OBVIOUSLY, WE CAN ONLY GO so far with this imitate-the-Dutch stuff. America is not Holland, nor do we want it to be. We're unruly, we like space, we hate taxes, we don't like monarchs, and we do like something that Holland lacks entirely: wilderness. The Netherlands may be neat, but it doesn't have our happy mess of wolves and craggy mountains, and it never will.
When the Dutch hit the great outdoors, their choices are pretty much limited to boating, riding bikes, skating, walking by flat canals, or wadlopen, a national pastime that involves wading through seaside mudflats at low tide. The idea is to encounter an island, a boat, or a helicopter before the tide comes back and sweeps you to Norway. It's a perfect metaphor for being Dutch: Beat the sea or die.
I try it with a group of 70 pale engineers from Amsterdam on a company outing. We enter the sea from a high grassy berm, a parade of tourist Jesuses walking across the shallow water toward hazy nothingness. The plan is to march eight miles out in the Waddenzee, the sound between Holland's coast and its North Sea islands, to a nature preserve called Rottumeroog. And as we slurp farther from land, I'm feeling surprisingly great. It's warm. The sun is out and winds are from the east, so the seawater is only up to our waists.

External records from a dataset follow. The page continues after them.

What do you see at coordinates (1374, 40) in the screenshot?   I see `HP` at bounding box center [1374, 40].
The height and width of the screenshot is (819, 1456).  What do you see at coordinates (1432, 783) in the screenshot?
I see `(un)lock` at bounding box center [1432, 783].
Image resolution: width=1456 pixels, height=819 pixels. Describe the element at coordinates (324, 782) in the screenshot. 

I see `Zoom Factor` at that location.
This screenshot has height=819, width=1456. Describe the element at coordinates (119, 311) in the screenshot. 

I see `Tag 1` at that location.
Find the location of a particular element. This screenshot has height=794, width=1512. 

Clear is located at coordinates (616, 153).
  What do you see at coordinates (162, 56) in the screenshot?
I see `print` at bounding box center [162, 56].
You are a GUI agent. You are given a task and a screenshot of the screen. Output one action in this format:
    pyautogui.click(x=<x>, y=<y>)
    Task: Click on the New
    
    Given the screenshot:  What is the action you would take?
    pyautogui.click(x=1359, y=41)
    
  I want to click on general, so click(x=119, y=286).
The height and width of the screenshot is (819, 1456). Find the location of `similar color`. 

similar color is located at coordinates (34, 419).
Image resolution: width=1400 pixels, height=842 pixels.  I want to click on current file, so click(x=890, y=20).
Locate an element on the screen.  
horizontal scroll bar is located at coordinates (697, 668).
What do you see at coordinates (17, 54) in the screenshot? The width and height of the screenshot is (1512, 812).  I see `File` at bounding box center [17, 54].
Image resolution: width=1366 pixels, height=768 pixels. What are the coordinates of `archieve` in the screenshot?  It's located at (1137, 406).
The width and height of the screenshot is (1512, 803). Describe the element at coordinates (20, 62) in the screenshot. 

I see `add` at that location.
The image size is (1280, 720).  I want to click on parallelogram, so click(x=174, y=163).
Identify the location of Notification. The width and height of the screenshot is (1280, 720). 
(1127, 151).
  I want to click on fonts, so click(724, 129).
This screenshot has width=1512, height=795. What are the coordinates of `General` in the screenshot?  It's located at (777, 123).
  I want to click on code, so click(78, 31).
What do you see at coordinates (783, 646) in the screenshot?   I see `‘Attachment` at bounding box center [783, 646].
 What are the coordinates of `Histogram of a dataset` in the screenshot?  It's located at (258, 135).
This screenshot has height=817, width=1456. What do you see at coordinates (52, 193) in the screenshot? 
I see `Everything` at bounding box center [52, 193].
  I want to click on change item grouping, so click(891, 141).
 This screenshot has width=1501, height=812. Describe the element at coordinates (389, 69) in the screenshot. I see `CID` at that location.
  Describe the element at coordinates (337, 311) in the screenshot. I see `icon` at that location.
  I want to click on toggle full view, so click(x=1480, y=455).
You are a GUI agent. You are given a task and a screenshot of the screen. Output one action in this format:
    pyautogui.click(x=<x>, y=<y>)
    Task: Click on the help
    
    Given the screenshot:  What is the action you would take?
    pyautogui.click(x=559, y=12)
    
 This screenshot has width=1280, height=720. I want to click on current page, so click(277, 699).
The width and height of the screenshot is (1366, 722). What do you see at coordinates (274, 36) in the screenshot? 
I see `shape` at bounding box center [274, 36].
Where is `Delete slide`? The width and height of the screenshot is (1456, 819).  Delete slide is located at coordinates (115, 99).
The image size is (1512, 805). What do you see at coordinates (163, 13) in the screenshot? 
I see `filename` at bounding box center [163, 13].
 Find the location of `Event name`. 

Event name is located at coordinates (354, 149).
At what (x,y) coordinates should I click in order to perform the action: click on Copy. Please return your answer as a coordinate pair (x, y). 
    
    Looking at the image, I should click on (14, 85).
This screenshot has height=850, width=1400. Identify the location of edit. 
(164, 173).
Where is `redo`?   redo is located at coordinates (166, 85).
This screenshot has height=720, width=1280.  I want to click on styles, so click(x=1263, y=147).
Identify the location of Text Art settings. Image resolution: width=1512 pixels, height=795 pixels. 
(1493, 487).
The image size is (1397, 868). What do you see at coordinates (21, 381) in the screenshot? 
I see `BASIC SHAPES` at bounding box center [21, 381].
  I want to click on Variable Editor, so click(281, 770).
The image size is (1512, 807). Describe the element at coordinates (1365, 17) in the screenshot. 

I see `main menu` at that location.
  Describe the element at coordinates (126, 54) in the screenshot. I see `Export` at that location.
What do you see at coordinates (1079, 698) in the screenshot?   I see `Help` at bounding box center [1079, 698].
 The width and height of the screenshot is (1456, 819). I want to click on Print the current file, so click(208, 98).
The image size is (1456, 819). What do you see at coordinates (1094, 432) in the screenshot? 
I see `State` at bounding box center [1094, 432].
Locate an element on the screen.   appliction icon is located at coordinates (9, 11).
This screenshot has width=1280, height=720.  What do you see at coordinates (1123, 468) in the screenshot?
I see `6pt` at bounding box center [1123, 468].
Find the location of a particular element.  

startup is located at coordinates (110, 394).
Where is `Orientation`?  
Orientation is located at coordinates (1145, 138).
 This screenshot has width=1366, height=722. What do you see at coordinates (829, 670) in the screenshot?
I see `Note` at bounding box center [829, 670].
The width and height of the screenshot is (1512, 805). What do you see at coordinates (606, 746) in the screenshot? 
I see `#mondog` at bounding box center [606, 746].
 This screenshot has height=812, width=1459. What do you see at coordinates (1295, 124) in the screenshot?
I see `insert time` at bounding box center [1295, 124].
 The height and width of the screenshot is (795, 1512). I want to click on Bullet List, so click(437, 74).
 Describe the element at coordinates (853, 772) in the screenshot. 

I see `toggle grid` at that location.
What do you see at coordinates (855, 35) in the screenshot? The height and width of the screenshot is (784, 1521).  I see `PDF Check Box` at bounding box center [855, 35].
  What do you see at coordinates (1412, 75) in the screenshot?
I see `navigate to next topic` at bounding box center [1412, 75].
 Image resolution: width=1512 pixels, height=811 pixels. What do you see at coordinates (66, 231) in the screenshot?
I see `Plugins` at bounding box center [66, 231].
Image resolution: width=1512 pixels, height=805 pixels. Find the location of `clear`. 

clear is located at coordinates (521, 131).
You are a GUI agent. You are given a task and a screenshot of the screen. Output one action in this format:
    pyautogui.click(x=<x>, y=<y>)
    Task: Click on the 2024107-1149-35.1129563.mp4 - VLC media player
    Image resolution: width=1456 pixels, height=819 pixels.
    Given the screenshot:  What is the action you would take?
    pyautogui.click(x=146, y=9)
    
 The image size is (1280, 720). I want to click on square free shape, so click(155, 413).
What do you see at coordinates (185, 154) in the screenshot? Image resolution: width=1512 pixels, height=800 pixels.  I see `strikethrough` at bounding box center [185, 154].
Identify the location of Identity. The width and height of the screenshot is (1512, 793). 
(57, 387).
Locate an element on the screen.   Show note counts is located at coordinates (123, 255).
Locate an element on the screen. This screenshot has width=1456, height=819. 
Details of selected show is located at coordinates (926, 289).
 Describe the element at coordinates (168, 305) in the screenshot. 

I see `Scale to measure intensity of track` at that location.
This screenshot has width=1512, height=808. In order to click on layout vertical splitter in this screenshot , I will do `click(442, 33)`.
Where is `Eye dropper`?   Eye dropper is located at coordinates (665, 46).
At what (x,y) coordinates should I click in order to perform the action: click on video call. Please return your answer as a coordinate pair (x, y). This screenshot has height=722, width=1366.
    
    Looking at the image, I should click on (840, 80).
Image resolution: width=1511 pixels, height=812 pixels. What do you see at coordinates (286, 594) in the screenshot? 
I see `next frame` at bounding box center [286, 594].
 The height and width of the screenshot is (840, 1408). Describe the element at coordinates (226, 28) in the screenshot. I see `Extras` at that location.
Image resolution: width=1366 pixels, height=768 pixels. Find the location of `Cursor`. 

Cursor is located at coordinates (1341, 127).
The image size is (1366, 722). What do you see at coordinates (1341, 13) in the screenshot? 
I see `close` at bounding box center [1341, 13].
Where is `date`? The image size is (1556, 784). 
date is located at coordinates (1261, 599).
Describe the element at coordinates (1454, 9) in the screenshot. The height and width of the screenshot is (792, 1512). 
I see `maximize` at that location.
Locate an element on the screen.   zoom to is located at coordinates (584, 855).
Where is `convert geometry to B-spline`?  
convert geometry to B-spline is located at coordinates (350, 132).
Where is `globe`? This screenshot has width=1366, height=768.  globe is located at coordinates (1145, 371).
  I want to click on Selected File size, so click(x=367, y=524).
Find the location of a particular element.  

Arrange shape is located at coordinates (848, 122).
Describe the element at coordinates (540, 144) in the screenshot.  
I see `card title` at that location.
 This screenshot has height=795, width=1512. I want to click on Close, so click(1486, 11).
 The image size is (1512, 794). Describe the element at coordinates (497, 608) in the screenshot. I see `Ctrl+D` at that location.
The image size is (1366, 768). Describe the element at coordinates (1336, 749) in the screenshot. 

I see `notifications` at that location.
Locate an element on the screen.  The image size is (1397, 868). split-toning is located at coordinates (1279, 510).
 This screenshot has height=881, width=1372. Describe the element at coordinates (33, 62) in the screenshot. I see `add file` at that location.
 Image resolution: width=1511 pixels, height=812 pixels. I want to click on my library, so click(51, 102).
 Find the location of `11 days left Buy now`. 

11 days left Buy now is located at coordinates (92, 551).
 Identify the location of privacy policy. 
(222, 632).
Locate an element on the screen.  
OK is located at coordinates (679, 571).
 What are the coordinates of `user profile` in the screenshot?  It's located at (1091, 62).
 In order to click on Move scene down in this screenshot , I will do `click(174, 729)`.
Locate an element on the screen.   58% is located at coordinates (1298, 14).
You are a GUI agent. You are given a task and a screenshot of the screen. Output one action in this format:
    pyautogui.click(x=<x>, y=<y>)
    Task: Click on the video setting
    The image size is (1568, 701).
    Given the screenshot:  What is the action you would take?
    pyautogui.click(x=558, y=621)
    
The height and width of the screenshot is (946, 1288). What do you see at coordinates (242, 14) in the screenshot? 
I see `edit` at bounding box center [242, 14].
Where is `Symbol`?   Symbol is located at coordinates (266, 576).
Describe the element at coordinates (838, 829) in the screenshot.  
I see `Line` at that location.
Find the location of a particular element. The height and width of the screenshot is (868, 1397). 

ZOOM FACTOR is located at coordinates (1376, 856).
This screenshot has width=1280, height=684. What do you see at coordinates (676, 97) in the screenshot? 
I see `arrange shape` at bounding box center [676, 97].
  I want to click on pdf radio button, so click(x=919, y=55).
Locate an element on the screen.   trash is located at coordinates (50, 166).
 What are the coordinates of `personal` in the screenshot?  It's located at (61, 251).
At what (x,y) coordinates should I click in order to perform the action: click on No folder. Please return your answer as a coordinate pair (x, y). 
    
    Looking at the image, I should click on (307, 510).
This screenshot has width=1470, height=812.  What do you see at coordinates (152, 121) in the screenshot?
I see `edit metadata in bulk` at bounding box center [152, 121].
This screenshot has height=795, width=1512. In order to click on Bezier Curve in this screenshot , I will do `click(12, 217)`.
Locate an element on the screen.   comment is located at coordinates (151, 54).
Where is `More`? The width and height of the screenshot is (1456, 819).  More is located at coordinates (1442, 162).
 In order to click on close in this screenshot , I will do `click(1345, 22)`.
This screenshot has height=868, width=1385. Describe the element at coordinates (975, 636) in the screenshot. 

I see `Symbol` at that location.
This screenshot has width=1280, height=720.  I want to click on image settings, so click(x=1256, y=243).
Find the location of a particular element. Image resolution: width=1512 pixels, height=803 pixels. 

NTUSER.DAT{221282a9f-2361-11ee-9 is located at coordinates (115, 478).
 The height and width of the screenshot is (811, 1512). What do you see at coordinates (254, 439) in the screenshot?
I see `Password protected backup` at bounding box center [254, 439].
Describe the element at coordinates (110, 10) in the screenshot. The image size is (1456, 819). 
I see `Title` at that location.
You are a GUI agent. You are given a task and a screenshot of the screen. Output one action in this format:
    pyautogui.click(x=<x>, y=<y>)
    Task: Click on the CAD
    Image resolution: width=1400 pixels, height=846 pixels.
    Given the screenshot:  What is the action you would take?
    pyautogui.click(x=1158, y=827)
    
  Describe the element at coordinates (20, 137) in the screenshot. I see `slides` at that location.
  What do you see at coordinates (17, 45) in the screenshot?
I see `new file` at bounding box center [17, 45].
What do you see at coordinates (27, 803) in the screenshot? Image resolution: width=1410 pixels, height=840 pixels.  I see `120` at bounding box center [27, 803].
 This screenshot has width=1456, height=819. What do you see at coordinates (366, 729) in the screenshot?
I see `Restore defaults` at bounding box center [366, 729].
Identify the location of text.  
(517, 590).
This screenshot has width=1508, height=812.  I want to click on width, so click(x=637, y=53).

Granted, the factories of Germany are visible in the distance, and the most charismatic carnivore in sight is a skinny guy eating a cheese-topped wiener. And biodiversity Dutch-style means crabs, sea worms, and birdslots of birds. When we emerge from the muck and onto the
island in a condensed pageant of evolution, I'm excited to see them. Long-migrating terns, three-toed sandpipers, sea hawks, ospreys, spoonbills, oystercatchers, and plovers. There is a pleasant breeze, and Holland is a pleasant country. Yes, indeed.
Then, just as we are congratulating ourselves on our good fortune, we come upon a heart-wrenching sight: a freshly dead baby seal, confirmed later to be a victim of the same distemper that started Holland's green revolution in the first place.
All that effort and another dead seal? The Dutch still have some work to do.